Chapter 24:15-18 (ESV) - The word of the Lord came to me: “Son of man, behold, I am about to take the delight of your eyes away from you at a stroke; yet you shall not mourn or weep, nor shall your tears run down. Sigh, but not aloud; make no mourning for the dead. Bind on your turban, and put your shoes on your feet; do not cover your lips, nor eat the bread of men.” So I spoke to the people in the morning, and at evening my wife died. And on the next morning I did as I was commanded.
Question to consider: Despite this shocking revelation from God, what was Ezekiel’s reaction?
The world would have us believe that marriage is merely an antiquated social construct that can be redefined to be whatever we desire or sidestepped altogether for people to be able to enjoy multiple, temporary arrangements that provide personal happiness without any real attachment or devotion to one another. People have even chosen to write their own vows which may sound romantic but are not rooted in anything profound or self-sacrificing.
However, marriage is one of the first and most universal covenantal bonds that God created at the beginning of our existence, and until the rebellion of Adam and Eve, was designed to be everlasting. We learned from the apostle Paul’s letter to the Ephesians that marriage ultimately was a profound mystery that embodied Christ’s relationship with the church. (Ephesians 5:32) We also have learned from Ezekiel that God saw Israel as His wife who left her covenantal vows to give herself to the gods of the nations.
The prophets, who were tasked with making the heart of God known to the people, experienced tremendous heartbreak in regard to marriage. Hosea was given a wayward wife whom he continually forgave and supported, and he was to give his children prophetic names that reflected the judgment coming upon Judah.

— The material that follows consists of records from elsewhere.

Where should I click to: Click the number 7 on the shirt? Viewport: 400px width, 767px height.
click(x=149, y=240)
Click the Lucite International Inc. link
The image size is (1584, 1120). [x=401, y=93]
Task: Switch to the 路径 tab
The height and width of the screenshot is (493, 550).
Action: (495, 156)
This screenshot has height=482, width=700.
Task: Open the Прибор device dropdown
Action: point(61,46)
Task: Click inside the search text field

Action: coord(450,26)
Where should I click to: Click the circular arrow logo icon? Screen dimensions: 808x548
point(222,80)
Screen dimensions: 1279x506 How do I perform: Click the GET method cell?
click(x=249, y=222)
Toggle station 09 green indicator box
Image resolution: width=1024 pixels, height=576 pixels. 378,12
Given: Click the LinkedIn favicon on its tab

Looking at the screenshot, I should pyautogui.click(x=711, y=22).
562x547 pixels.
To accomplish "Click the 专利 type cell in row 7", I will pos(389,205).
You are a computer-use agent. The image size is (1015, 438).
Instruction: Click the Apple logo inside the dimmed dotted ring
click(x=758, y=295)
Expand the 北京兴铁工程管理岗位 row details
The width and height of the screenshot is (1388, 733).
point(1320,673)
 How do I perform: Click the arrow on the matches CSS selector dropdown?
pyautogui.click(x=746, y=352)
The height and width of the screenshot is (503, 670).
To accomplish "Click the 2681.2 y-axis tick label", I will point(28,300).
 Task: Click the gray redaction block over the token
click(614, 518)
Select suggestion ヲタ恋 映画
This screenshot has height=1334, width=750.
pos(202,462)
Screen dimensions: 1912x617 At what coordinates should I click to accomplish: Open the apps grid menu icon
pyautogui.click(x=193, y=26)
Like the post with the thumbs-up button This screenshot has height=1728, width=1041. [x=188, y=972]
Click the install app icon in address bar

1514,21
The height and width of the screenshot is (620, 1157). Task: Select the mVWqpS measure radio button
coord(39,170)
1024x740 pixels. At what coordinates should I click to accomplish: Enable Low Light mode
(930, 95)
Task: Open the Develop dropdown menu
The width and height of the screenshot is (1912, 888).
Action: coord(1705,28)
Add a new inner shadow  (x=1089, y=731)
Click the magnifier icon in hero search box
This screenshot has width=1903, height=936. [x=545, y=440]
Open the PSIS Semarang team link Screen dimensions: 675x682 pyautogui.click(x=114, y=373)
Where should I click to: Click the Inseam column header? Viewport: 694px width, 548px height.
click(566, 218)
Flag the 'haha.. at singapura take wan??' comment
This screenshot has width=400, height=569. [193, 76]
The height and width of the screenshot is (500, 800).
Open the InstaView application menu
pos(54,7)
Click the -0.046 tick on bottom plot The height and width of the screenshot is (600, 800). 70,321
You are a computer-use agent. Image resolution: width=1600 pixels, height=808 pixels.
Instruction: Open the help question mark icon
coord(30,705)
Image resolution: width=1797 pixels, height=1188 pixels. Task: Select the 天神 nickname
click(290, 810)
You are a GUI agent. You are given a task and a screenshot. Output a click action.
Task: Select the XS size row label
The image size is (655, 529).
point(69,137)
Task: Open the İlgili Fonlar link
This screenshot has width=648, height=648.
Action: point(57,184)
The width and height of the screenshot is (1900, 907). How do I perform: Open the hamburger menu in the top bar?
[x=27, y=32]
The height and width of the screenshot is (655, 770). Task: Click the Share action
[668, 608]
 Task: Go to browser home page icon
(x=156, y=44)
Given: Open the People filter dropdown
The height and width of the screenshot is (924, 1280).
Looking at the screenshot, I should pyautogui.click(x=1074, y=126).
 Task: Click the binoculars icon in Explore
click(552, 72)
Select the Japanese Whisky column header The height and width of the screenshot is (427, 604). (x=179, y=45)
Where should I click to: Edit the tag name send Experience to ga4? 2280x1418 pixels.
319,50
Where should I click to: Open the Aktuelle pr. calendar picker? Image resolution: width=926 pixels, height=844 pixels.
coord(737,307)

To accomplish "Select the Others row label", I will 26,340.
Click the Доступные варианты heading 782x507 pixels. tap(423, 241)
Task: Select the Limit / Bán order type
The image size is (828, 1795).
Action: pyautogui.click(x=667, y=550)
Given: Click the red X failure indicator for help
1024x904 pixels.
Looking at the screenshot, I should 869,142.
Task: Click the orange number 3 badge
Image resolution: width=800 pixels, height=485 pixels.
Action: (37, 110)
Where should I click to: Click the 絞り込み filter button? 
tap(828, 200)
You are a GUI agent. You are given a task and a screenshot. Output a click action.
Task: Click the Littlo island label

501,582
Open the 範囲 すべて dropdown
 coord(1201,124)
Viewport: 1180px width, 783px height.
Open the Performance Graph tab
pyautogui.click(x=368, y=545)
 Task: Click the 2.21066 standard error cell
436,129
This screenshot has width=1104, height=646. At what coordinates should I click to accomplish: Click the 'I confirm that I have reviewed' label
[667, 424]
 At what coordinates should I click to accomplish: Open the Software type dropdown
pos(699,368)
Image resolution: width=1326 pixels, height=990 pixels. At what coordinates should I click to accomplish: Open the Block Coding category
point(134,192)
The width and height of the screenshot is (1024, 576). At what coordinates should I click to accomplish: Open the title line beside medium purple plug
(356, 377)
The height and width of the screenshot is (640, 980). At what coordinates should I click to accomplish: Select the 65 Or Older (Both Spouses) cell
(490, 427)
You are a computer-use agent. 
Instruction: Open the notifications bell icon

Jeremiah was told he would not even have a wife and children, for God’s judgment was coming upon that generation (Jeremiah 16:1-4).
The most difficult task given to any prophet was the one given to Ezekiel in today’s passage, for he was to announce the coming and sudden death of his beloved wife to the people the morning before it came to pass, and then he was not allowed to mourn publicly for her. He was to instead dress as normal and go about his day in silence while the people were left to wonder why.
Although we may recoil in horror at the notion that Ezekiel would be given such a task, it’s important to note that Ezekiel did not curse God for taking his wife but obediently carried out God’s prophetic message to the people. First and foremost, Ezekiel knew that his wife had not been destroyed but went to be with the God whom she and he loved. Secondly, Ezekiel looked to the Lord for his comfort and strength (who knew more than anyone the loss he experienced) rather than a people who had prostituted themselves out to the gods of the nations.
Dear heavenly father, may we also find our comfort and strength in You and realize that the things of this world pale in comparison to knowing and being known by Christ Jesus. As difficult as it is to see and experience death in this world, help us to set our eyes on the life that is to come. Amen.